Embedding Hidden Messages with Stable Diffusion and ControlNet

Remember those Magic Eye books from when you were a kid - where you’d have to squint really hard to see what was hidden within a pattern or image? Imagine how hard that must have been to create on MSDOS or Windows 95 or, even worse, by hand.

With Stable Diffusion and the Odyssey mac app, it’s simple to hide or embed messages within images in totally unique and creative ways. Like all of Odyssey’s workflows, you could just write the words you wanted hidden within an image and click generate making it an ideal project for those looking into easy AI projects or generative AI use cases.

Here's a step-by-step guide on how to use Stable Diffusion and ControlNet within Odyssey for this purpose:

Step 1 - Add your text

To start, drag a ‘rich text node’ onto the Odyssey canvas and select a font.

If you want two lines of text, simply hold down control and press return.

Let’s go with the classic hello, world.

While any font will work, it’s often best to choose a bolder, bulkier font. This will make the text show through more clearly.

A screenshot of Odyssey with a rich text node

Step 2 - Convert text to an image

Next, you’ll need to convert your text to an image. Simply add the text to image node. Font size multiplier dictates the size of your image while ‘padding’ will help make sure the entirety of the text is within your frame.

A screenshot of Odyssey with a text to image node

Ultimately we need a 512 x 512 image for ControlNet so check off “square aspect ratio” then connect the text image to a resize node to bring it down to 512 x 512.

Step 3 - Position your text

Drag in a color node and a composite node then add your text on top of a white background.

Within the composite node, you can move the text around. Wherever you end up setting the text on the composite node is where it will end up in your final, Stable Diffusion image.

Similarly, you can make the text smaller or larger within the image.

A screenshot of Odyssey with a composite node

Before connecting your text to the composite node, you can also do things like add a rotate node if you wanted it to sit at an angle in your final image. For our workflow, we’re going to place the text in the bottom right of the frame.

Step 4 (optional) - Blur the image

When you want your text to really blend into the surroundings, one way to achieve the effect is to very slightly blur the image. The blurred lines on the font cause Stable Diffusion to paint a bit more within the text you want to embed.

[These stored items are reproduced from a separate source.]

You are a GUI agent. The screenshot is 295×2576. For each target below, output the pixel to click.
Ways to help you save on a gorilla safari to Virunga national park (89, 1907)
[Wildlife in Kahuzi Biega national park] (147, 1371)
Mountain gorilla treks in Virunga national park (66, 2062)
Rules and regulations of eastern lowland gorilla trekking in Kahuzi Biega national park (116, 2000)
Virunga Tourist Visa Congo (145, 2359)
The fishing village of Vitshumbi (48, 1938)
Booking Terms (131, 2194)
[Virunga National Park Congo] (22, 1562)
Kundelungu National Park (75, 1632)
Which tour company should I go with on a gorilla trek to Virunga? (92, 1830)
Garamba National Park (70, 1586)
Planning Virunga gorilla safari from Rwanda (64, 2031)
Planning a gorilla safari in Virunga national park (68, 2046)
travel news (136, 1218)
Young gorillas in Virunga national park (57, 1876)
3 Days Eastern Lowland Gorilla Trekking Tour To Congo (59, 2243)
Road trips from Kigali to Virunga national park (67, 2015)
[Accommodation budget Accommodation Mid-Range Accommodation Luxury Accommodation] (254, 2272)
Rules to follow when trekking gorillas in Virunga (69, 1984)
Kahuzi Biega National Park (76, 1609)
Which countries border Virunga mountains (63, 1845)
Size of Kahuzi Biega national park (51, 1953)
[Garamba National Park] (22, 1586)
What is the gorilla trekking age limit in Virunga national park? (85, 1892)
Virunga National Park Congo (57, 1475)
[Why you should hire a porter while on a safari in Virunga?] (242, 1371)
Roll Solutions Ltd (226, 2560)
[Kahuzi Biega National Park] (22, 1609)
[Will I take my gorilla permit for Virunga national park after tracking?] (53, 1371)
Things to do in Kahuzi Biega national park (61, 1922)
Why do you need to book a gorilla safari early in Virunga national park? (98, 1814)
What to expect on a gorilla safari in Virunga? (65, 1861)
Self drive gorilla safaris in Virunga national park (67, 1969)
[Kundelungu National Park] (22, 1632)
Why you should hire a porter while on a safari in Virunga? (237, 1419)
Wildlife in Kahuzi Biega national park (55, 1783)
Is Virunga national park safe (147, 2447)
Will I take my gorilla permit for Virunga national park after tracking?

But it’s definitely not required. If you wanted to use this workflow to create a text effect that was still quite clear, there’s no need to blur anything.

A screenshot of Odyssey with the blur node

Step 5 - Add a prompt and select your model

We use the prompt:
incredibly vibrant jungle with a lush cascading waterfall, ultra hd, realistic, perfect composton, beatiful detailed, intricate, insanely detailed octane render, trending on artstation, 8k artistic photography, photorealistic concept art, soft, natural volumetric lighting, cinematic, perfect, light

To get a fun, dynamic jungle scene with the negative prompt:

cartoon, 3d, bad art, blurry, pixelated, ugly, tiling, close up, blurry, sketch, lackluster, weird objects, text, watermark, grainy, strange colors, deviant art

But any prompt will do. The one thing to keep in mind is that while the effect can be magical, the model will sometimes struggle to engrain the text in an image if there isn’t an immediately clear way to do so.

We like to use either Realistic Vision or DreamShaper for this workflow to help improve the quality of the final image - but any model that supports ControlNet will do.

Step 6 - Set your ControlNet settings

Connect your input text to the “QR Code” ControlNet model. This is a common ControlNet model we use throughout our workflows and it yields some incredible results.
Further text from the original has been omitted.